Starting with the line that contains "Select the Strong compression option" and stopping after the line that contains "Image resolution: width=952", return each line below exactly as written, with no others.

(Dataset excerpts)
------------------------------------------------

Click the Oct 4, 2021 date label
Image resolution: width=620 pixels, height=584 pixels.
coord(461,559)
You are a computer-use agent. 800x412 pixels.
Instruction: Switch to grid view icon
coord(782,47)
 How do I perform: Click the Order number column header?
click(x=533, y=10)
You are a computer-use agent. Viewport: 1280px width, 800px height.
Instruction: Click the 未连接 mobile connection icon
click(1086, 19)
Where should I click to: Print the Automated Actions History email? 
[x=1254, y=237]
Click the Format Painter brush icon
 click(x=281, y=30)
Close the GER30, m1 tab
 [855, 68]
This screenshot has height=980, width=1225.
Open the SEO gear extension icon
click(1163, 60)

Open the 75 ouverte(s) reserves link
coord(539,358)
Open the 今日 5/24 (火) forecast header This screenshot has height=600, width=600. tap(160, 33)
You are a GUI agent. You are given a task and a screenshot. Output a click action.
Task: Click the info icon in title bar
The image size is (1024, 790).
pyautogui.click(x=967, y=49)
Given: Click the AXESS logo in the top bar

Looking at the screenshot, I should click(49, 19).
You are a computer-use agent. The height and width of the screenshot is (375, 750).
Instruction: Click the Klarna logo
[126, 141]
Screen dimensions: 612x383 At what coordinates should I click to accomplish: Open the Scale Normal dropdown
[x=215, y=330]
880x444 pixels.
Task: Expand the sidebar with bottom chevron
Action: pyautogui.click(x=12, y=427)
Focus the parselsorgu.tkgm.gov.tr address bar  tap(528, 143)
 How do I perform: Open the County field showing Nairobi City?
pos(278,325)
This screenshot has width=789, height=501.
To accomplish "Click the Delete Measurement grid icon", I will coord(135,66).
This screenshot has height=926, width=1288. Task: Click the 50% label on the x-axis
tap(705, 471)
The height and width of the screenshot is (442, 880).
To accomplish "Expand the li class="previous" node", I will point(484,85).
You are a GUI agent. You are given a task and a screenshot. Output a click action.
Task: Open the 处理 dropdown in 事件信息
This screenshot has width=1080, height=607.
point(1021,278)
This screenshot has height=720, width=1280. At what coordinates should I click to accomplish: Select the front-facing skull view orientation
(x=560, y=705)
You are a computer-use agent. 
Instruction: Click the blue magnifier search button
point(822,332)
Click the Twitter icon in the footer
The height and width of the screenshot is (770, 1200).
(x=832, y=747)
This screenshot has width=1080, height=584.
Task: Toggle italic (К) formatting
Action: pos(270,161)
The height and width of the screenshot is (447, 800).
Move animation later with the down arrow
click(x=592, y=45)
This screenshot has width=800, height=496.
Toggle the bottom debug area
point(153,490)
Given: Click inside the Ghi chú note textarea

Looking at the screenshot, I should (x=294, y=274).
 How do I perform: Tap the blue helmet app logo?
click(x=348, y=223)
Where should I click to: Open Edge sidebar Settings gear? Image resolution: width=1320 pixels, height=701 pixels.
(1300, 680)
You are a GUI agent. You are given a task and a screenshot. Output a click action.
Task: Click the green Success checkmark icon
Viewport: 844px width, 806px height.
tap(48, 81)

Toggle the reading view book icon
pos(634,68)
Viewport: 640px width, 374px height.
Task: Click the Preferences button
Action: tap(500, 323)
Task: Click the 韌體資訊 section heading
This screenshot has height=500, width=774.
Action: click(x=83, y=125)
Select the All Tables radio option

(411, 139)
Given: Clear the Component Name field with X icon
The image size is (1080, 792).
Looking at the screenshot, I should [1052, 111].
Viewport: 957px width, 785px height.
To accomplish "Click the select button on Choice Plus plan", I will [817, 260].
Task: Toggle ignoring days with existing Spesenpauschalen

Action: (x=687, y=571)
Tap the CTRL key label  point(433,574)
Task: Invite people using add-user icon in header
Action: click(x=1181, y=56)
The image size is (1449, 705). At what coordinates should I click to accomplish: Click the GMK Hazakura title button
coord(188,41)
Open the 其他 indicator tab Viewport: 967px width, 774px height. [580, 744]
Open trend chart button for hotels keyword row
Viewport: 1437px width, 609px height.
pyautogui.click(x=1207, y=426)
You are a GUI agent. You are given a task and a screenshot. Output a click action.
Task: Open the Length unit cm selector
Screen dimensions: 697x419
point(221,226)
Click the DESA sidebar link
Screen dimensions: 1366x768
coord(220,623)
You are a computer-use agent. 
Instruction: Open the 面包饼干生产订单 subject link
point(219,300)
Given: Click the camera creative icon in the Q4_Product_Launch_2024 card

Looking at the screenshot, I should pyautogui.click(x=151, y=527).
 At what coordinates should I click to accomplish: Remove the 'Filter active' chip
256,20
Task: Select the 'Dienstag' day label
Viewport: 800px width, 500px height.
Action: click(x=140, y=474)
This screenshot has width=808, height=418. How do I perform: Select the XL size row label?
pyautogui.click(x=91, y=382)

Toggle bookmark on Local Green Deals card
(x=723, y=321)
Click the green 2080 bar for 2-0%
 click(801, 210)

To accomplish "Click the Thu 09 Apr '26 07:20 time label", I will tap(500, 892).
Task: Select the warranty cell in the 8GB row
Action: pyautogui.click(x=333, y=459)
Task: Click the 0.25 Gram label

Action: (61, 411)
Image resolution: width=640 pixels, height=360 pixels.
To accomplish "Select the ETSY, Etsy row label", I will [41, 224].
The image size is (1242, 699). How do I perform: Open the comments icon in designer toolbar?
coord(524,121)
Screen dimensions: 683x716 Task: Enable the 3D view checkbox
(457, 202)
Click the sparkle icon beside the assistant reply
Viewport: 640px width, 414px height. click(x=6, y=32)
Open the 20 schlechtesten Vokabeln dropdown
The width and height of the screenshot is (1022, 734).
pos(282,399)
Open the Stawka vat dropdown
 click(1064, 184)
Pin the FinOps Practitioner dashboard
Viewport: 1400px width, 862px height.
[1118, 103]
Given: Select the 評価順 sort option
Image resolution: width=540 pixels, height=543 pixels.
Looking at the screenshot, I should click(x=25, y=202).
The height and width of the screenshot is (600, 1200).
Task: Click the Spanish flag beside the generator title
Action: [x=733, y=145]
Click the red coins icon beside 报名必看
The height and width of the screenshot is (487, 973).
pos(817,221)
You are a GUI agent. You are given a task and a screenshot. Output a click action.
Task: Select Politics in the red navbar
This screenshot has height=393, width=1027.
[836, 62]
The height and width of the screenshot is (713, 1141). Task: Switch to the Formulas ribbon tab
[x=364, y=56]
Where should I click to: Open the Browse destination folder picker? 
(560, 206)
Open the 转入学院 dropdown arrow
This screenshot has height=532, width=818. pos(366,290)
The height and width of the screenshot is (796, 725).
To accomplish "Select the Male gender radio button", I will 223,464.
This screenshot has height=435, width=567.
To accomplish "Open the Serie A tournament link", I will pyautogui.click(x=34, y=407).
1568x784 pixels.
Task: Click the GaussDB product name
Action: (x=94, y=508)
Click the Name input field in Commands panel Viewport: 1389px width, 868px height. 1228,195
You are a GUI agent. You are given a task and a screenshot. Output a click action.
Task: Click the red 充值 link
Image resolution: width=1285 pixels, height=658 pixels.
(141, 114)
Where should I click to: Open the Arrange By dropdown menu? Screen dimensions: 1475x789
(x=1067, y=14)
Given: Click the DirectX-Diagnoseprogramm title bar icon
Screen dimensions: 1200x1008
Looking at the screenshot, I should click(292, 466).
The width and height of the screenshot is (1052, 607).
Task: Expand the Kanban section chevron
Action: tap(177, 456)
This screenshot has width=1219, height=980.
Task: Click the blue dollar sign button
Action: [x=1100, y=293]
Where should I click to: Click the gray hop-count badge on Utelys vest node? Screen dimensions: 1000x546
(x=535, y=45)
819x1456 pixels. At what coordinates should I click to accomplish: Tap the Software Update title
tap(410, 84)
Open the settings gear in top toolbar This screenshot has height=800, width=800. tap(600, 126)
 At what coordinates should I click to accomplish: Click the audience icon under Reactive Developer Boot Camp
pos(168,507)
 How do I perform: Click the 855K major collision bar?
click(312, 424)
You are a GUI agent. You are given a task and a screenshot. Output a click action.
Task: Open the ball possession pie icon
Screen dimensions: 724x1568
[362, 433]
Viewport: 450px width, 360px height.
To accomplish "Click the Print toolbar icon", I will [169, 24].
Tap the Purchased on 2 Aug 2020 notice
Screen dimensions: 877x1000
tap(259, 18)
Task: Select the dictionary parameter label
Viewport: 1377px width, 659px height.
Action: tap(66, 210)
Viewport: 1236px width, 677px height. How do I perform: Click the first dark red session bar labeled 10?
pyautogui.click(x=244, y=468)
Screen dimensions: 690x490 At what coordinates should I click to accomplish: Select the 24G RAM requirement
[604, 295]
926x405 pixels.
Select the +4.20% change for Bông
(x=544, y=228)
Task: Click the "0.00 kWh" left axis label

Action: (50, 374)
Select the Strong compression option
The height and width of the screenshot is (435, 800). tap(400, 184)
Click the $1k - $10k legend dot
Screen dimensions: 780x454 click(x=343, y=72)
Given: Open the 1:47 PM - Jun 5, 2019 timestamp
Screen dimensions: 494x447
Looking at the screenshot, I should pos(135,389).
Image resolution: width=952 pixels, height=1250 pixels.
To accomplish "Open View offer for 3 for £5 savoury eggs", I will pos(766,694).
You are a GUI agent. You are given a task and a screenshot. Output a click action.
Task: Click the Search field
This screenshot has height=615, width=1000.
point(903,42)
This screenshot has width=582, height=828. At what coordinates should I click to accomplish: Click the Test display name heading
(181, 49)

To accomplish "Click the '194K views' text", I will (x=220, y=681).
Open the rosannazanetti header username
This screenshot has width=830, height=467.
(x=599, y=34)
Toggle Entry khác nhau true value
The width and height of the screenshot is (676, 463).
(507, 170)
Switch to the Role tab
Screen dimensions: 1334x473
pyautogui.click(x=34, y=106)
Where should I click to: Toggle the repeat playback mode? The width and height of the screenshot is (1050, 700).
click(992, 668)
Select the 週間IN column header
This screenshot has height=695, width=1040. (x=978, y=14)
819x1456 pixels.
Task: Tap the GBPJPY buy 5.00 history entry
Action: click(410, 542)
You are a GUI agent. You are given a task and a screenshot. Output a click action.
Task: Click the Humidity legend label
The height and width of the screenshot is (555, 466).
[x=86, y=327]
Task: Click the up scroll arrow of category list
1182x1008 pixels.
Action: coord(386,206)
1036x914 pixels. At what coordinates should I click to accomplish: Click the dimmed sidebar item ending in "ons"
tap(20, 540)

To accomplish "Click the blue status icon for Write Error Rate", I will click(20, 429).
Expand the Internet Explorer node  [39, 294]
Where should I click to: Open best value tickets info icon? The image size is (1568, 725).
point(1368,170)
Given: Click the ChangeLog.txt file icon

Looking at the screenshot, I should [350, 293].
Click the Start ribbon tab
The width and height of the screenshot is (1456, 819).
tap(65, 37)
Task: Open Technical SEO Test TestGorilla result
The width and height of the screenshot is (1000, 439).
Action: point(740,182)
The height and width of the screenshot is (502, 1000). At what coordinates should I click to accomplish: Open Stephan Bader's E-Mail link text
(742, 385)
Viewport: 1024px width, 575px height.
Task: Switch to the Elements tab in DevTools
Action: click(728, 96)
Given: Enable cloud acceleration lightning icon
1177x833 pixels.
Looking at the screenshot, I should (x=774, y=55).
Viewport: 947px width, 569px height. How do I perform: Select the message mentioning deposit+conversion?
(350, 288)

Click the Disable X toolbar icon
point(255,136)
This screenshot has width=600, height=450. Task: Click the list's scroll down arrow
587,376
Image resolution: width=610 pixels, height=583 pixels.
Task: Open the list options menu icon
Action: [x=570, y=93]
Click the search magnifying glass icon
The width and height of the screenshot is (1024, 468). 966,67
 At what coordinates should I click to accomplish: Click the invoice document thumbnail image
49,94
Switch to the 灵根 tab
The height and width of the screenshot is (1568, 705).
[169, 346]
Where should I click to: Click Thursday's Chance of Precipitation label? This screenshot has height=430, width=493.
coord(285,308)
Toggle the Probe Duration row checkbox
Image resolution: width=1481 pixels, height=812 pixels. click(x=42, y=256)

------------------------------------------------

● **RESPONSE TO THIS TASK**
Select the Strong compression option
The height and width of the screenshot is (435, 800). tap(400, 184)
Click the $1k - $10k legend dot
Screen dimensions: 780x454 click(x=343, y=72)
Given: Open the 1:47 PM - Jun 5, 2019 timestamp
Screen dimensions: 494x447
Looking at the screenshot, I should pos(135,389).
Image resolution: width=952 pixels, height=1250 pixels.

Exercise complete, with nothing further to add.